Nesse mesmo dia, conseguimos visitar a capela de Santo António, sobre a qual já escrevi numa crónica anterior. No regresso da praia verificámos que estava – finalmente – aberta ao público. Esteve durante um longo período fechada para obras, apresentando-se agora no seu completo esplendor, com o interior e exterior restaurados. Esperamos que o bom-senso impere e que não voltem a danificar – propositadamente – um património que é de todos.

Entretanto, com pena nossa, embora se justifique pois estivemos a trabalhar, perdemos a oportunidade de presenciar a uma das mais características manifestações da fé católica no Algarve.

Precisamente no último dia do AfroNation teve lugar a procissão anual em honra de Nossa Senhora dos Navegantes, na ilha da Culatra. 4 de Agosto é dia de festa religiosa e profana. Desde a década de 80, no primeiro Domingo de Agosto, a imagem de Nossa Senhora dos Navegantes, que está exposta durante todo o ano na capela da Culatra, embarca a bordo de uma traineira e vai a Olhão “buscar” a imagem de Nossa Senhora do Rosário, padroeira da cidade. As duas imagens navegam então até à ilha da Culatra, onde se realiza uma procissão e celebra missa para milhares de pessoas, sejam crentes ou não crentes. No final da festa religiosa, já com o Sol a esconder-se no horizonte, a imagem de Nossa Senhora do Rosário regressa a Olhão, navegando uma vez mais nas águas da Ria Formosa.

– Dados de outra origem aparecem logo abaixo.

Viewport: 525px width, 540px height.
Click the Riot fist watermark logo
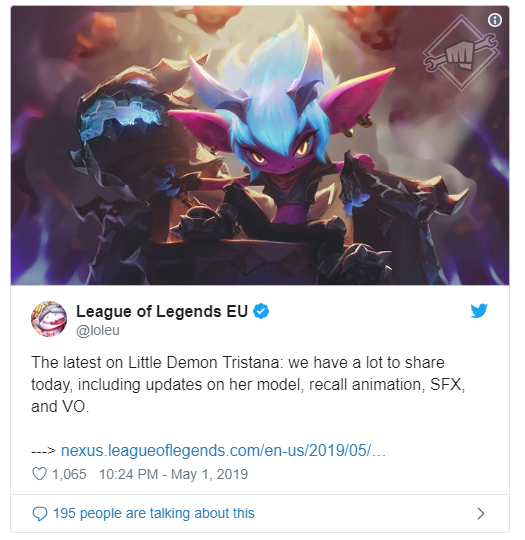(x=461, y=53)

Um pouco decepcionados por não termos tido a chance de assistir à procissão, uma vez que é nossa intenção há já alguns anos, ficámos ainda assim satisfeitos por saber que os nossos amigos participaram na mesma. Com a ajuda da nossa amiga comum, ex-residente em Macau e cuja família vive repartida entre Olhão e a ilha da Armona, seguiram o barco-andor numa lancha, enquanto durou a manifestação religiosa.

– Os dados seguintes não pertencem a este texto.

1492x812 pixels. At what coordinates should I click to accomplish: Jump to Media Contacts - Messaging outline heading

A procissão e todas as iniciativas a ela associadas ganharam maior relevo e importância com a sua candidatura a Património Cultural Imaterial, como parte integrante da comunidade da Culatra. A ilha, as suas gentes, labores e crenças religiosas fazem parte da candidatura e estão actualmente protegidas pelo Estado. Um passo que os académicos consideram essencial para a preservação da pureza das tradições e dos direitos dos moradores desta ilha isolada da Ria Formosa.

A título de curiosidade, a pequena ilha, ou conjunto de ilhéus, pertence ao Concelho de Faro. Do conjunto fazem parte a Culatra, Hangares e Farol, que estão habitados a tempo inteiro desde finais do século XIX. No início, a pesca centrava-se nas armações da sardinha e do atum. Mais tarde surgiram outras artes como sacadas, alcatruzes, murejonas, covos, aparelho de anzol, redinha e tapa-esteiros. Eram utilizadas embarcações a remos e à vela, construídas em madeira (os denominados botes, dóris, lanchas, chatas e saveiros). Hoje, as artes predominantes são as redes de tresmalho e de enmalhar, e os barcos utilizados são fabricados em fibra e equipados com motores.

A apanha de marisco é mais um complemento da economia local, de acordo com o sítio oficial criado para divulgar mais este património que a todos deve orgulhar. O mesmo sítio da Internet refere que as casas tradicionais eram feitas em “barrão”, sendo que até ao início da década de 90 eram iluminadas por candeeiros a petróleo e geradores. A água era captada dos poços.

Aconselhamos os leitores a visitaram o local, desde que tenham tempo para fazê-lo, por forma a compreenderem como vive a comunidade ali residente.